Do exercise caution. You won't believe how fast the rivers, especially the Macal, can rise after a heavy rain. Following rains in the Mountain Pine Ridge, it can reach a dangerous flood stage in just a few minutes. Also, in the past there have been a few rare incidents of visitors in canoes being stopped and robbed on the Macal. Watch weather forecasts, and ask locally about safety on the rivers.

River Rat. River Rat arranges canoeing and kayaking trips, both for beginners and experienced river runners, as well as tours to Caracol, ATM, El Pilar, and elsewhere. no physical address for office. 628/6033.


Over the millennia, as dozens of swift-flowing rivers bored through the soft limestone, the Maya Mountains became pitted with miles of caves. The Maya used them as burial sites, and, according to one theory, as subterranean waterways that linked the Cayo with communities as far north as the Yucatán. Previously, the caves fell into a 1,000-year slumber, disturbed only by the nightly flutter of bats. In recent years, the caves have been rediscovered by spelunkers.

Caves Branch Adventure Co. & Jungle Camp. First on the scene was Ian Anderson of Caves Branch Adventure Co. & Jungle Camp. He and his friendly staff of trained guides run exhilarating adventure-theme caving, tubing, and hiking trips from an upscale jungle camp just south of Belmopan. They also run day and overnight kayaking trips in the Cayo District. 12 mi [19½ km] south of Belmopan, Mile 42 1/2, Hummingbird Hwy., Belmopan. 866/357–2698. 610/3451.

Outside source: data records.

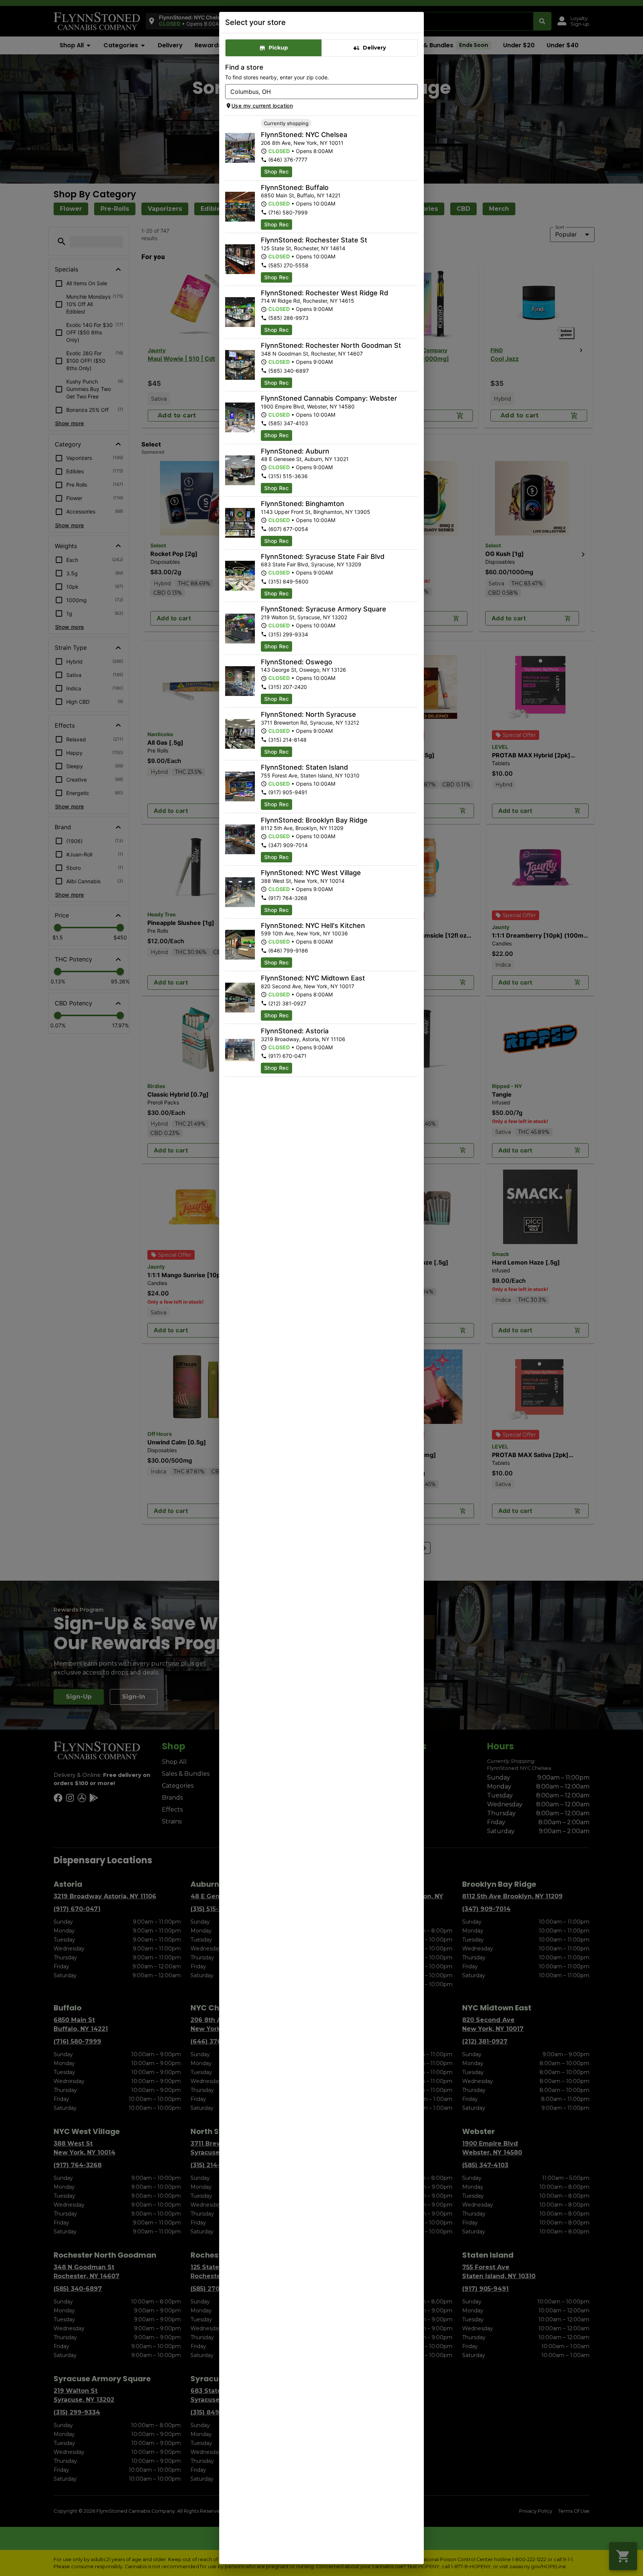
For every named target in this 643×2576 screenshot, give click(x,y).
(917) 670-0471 (287, 1056)
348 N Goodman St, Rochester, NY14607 (312, 353)
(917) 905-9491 (287, 792)
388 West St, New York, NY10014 (303, 881)
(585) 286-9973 (288, 318)
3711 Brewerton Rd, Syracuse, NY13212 (310, 722)
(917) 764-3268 (287, 898)
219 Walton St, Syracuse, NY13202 (304, 617)
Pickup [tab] (278, 47)
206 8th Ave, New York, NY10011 (302, 143)
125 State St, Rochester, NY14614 (303, 248)
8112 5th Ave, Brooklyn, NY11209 (302, 828)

PACZ Tours. Arguably the best Actun Tunichil Muknal tour operator, PACZ has been operated by Emilo Awe since 1998, with help by Bob Jones, formerly of Eva's, and about eight tour guides. The ATM tour costs around BZ$220 from downtown San Ignacio—including lunch and ATM admission, if you book directly with PACZ. Your hotel or lodge can arrange an ATM or other caving trip but may add an additional fee. 30 Burns Ave., San Ignacio. 824/0536.


Most of the lodges have hiking trails. Black Rock River Lodge, Chaa Creek, Maya Mountain, Crystal Paradise, and duPlooy's all have especially good areas for hiking. If you want even more wide-open spaces, head to the Mountain Pine Ridge, which offers hundreds of miles of hiking trails, mostly old logging roads. For more adventurous hikes and overnight treks, you'll want to go with a guide.

Maya Guide Adventures. Marcos Cucul and son Francis, who run Maya Guide Adventures, are Ket'chi Mayans who are trained in cave and wilderness rescue. They can take you on overnight caving and kayaking trips, or guide you in Elijio Panti National Park, with trips starting at BZ$700 per person (minimum two persons). For the Maya Guide Adventures trips you must be physically fit. Yaxche Jungle Camp, Belmopan. 600/3116.

Horseback Riding

The Lodge at Chaa Creek. The Lodge at Chaa Creek has a stable of riding horses. Two- to three-hour guided horseback trips, with morning or afternoon options, cost BZ$90 per person, plus 12.5% tax. Rides cover about 5 miles (8 km). A horseback tour to Chaa Creek's Maya organic farm also is BZ$90. Chial Rd., San Ignacio. 824/2037; 877/709–8708 in U.S. and Canada.

Mountain Equestrian Trails. When it comes to horseback-riding adventures, whether on the old logging roads of the Mountain Pine Ridge or on trails in the Slate Creek Preserve, the local experts are found at Mountain Equestrian Trails. Full-day rides range from BZ$166 to BZ$180. Five-night riding packages including accommodations are BZ$4,880 double in-season. Mile 8, Mountain Pine Ridge Rd., aka Georgeville Rd., San Ignacio. 669/1124 or 800/838–3918.